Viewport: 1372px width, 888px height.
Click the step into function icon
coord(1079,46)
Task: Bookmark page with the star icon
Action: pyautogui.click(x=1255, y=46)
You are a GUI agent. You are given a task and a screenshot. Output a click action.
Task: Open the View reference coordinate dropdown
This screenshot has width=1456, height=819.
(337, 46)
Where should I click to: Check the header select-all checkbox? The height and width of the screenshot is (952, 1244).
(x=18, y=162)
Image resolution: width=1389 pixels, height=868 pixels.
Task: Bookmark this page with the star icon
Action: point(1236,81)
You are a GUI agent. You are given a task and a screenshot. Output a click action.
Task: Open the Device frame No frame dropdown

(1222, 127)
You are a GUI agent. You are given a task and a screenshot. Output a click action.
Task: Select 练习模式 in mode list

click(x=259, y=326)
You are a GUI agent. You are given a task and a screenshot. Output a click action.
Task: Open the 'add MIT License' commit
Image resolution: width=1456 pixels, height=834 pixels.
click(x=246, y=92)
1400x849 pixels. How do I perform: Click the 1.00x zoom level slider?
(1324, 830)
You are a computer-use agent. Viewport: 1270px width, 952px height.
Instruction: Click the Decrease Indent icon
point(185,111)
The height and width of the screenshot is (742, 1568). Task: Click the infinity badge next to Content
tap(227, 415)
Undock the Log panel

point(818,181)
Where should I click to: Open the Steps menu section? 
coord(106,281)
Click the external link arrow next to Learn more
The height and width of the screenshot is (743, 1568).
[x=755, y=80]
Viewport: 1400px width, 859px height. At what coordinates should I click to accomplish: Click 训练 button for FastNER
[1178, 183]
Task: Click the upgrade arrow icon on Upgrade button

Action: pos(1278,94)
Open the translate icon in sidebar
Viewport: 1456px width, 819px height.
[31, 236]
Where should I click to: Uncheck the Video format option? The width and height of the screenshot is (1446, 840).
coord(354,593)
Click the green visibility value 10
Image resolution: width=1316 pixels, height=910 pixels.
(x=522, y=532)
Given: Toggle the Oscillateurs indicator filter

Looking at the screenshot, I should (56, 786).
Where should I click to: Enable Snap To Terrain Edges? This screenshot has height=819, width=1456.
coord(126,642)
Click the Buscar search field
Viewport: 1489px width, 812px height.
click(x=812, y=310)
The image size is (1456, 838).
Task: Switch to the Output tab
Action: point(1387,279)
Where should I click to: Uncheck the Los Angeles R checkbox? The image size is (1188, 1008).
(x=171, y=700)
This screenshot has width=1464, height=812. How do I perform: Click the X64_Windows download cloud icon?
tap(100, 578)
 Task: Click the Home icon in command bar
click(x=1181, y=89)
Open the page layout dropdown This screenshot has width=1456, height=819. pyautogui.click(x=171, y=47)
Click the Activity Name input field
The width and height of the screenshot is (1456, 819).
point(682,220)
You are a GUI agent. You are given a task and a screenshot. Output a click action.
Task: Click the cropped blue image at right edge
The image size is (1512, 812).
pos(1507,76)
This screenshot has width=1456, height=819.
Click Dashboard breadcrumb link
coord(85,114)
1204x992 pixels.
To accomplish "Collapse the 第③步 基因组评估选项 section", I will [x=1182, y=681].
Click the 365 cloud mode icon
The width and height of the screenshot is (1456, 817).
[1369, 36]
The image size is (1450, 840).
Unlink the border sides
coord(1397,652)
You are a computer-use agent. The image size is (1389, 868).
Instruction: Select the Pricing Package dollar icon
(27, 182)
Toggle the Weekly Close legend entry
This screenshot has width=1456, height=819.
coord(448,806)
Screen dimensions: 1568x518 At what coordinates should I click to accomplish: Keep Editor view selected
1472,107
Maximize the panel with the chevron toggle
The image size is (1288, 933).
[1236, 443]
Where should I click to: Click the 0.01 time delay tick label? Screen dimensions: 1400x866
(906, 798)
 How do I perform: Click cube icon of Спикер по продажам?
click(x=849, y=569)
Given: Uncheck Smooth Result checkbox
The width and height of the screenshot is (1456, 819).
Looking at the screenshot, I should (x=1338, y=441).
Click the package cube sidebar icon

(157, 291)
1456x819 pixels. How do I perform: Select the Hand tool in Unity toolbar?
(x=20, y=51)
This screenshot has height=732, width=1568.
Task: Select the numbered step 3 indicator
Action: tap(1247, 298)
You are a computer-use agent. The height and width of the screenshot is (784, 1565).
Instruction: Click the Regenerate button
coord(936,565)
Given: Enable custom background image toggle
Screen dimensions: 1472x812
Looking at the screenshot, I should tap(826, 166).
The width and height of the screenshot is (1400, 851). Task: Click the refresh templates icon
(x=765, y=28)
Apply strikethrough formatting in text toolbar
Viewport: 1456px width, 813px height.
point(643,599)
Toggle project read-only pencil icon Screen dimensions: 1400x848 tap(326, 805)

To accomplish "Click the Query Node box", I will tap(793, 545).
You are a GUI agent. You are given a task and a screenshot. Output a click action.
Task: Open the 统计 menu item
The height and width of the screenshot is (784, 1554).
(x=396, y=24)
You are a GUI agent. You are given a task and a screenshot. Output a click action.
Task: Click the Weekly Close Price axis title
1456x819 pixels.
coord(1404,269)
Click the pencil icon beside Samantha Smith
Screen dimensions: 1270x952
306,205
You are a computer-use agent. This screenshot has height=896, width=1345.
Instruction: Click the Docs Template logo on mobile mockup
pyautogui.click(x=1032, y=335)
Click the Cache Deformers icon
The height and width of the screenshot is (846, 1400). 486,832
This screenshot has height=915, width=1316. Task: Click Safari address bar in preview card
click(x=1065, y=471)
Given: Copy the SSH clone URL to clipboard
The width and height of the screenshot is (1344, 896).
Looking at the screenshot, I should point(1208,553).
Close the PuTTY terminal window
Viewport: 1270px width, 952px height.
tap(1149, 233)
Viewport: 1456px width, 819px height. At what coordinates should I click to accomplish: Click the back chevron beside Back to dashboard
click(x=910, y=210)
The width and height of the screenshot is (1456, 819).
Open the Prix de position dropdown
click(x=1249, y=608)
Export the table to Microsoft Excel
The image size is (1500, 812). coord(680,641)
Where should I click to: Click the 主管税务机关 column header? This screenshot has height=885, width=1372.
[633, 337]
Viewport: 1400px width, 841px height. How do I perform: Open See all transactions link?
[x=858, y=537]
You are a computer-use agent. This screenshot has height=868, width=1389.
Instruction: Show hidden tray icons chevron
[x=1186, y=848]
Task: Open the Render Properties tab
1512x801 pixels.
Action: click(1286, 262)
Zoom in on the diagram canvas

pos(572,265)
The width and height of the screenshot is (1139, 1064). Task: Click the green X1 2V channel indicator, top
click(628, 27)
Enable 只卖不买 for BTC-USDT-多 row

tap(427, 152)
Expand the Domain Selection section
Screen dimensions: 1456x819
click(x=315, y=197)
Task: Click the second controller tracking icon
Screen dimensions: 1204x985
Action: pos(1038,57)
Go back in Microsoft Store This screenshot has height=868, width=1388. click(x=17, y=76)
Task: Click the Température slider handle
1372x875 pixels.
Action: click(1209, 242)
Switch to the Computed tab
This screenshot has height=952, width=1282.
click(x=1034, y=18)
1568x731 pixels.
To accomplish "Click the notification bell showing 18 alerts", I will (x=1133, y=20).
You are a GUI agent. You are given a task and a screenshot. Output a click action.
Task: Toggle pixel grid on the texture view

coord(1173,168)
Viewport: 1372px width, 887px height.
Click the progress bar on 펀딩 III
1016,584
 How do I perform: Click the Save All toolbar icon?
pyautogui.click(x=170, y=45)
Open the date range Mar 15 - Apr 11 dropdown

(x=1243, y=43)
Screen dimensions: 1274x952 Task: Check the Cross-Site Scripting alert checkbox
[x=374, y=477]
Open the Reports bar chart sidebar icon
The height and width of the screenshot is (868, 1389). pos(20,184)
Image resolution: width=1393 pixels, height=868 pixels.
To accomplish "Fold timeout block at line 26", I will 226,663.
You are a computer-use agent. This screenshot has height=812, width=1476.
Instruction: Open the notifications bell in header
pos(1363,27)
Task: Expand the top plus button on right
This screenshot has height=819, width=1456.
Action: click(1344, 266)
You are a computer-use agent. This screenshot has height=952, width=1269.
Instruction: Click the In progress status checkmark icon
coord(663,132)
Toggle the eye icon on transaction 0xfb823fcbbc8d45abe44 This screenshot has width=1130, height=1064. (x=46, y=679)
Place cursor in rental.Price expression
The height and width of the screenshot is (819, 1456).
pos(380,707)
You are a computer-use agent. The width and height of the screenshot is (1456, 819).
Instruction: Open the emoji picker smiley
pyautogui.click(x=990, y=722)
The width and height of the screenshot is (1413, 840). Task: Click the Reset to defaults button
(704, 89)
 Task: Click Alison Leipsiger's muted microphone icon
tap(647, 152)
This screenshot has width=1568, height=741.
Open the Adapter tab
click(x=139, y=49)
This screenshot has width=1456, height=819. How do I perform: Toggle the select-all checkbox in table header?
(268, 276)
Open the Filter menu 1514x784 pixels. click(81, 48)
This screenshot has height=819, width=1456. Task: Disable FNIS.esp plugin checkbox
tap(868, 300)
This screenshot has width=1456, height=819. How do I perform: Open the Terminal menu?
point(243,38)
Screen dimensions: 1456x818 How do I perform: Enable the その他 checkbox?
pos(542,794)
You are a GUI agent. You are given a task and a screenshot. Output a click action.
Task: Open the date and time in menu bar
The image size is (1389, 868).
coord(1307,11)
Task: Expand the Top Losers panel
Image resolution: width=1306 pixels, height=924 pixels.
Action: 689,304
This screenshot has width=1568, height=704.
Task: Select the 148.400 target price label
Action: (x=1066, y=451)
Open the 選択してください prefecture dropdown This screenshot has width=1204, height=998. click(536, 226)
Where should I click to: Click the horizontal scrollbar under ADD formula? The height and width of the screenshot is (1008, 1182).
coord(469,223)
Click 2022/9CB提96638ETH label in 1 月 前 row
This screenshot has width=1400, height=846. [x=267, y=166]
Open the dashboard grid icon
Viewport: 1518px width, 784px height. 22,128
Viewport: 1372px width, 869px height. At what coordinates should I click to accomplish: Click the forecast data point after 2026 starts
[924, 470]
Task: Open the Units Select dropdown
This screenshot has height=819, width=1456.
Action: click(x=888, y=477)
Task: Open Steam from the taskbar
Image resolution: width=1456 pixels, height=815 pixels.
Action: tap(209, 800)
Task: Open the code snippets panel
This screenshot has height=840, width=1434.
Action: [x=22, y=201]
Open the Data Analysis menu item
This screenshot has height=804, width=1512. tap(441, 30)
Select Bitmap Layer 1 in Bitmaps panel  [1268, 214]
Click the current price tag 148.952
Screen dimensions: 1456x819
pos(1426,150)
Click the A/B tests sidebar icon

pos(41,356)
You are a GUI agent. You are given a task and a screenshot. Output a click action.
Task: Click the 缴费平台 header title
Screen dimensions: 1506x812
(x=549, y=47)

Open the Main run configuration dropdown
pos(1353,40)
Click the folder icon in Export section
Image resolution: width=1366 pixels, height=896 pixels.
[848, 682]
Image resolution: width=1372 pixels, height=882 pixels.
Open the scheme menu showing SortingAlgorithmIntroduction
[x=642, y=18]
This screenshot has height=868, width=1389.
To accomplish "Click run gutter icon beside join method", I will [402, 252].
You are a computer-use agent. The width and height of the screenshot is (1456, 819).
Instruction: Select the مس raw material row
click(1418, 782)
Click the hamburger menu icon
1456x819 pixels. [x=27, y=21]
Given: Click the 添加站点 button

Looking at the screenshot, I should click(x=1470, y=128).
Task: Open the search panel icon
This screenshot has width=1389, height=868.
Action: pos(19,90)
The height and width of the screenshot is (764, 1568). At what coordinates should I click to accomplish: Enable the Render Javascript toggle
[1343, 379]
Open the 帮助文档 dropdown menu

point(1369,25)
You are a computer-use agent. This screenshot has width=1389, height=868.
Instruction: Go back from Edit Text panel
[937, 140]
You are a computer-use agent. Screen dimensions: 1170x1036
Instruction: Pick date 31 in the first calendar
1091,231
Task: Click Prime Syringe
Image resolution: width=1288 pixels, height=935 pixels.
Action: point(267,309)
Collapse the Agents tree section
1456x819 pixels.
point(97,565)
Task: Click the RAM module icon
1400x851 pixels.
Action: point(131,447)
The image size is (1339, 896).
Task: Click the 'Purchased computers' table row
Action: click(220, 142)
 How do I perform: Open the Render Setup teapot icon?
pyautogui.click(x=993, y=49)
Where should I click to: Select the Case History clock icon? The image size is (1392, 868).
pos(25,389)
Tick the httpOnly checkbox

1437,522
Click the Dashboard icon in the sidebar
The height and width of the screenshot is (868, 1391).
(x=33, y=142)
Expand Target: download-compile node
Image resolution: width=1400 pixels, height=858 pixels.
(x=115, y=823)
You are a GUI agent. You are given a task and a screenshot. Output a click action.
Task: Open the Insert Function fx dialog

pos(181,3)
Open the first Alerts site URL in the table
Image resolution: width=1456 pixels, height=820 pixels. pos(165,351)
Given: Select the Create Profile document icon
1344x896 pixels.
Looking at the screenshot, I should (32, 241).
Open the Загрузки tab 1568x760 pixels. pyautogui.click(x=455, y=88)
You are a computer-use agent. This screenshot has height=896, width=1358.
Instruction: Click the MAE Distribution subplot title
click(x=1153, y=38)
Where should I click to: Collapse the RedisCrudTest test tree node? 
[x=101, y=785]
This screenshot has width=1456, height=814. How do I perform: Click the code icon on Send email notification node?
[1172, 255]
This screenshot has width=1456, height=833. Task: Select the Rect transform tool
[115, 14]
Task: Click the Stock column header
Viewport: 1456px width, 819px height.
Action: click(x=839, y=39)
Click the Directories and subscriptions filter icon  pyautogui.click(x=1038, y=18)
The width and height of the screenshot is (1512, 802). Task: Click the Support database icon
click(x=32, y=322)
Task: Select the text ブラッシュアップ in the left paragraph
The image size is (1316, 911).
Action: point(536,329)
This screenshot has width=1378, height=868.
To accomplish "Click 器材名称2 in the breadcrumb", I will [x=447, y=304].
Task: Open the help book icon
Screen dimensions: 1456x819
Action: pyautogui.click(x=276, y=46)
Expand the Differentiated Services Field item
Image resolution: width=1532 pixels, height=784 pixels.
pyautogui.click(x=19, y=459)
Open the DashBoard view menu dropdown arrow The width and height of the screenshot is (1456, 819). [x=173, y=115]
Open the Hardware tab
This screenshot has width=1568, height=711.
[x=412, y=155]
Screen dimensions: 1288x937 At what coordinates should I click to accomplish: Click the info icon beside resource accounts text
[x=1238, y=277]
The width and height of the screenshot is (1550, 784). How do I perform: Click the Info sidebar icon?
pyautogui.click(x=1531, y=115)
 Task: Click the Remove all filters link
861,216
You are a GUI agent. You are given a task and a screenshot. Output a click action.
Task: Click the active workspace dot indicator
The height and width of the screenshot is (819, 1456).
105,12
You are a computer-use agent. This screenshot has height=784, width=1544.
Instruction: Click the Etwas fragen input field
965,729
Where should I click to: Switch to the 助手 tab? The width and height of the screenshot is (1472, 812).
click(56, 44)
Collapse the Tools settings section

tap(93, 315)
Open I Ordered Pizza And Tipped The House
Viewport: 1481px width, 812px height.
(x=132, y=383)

····················

> [Work request]:
In the entries above, one line contains "Task: Open the Render Properties tab" and another contains "1568x731 pixels.". Reproduce exactly those two lines and the lines between them, nothing else.

> [Your solution]:
Task: Open the Render Properties tab
1512x801 pixels.
Action: click(1286, 262)
Zoom in on the diagram canvas

pos(572,265)
The width and height of the screenshot is (1139, 1064). Task: Click the green X1 2V channel indicator, top
click(628, 27)
Enable 只卖不买 for BTC-USDT-多 row

tap(427, 152)
Expand the Domain Selection section
Screen dimensions: 1456x819
click(x=315, y=197)
Task: Click the second controller tracking icon
Screen dimensions: 1204x985
Action: pos(1038,57)
Go back in Microsoft Store This screenshot has height=868, width=1388. click(x=17, y=76)
Task: Click the Température slider handle
1372x875 pixels.
Action: click(1209, 242)
Switch to the Computed tab
This screenshot has height=952, width=1282.
click(x=1034, y=18)
1568x731 pixels.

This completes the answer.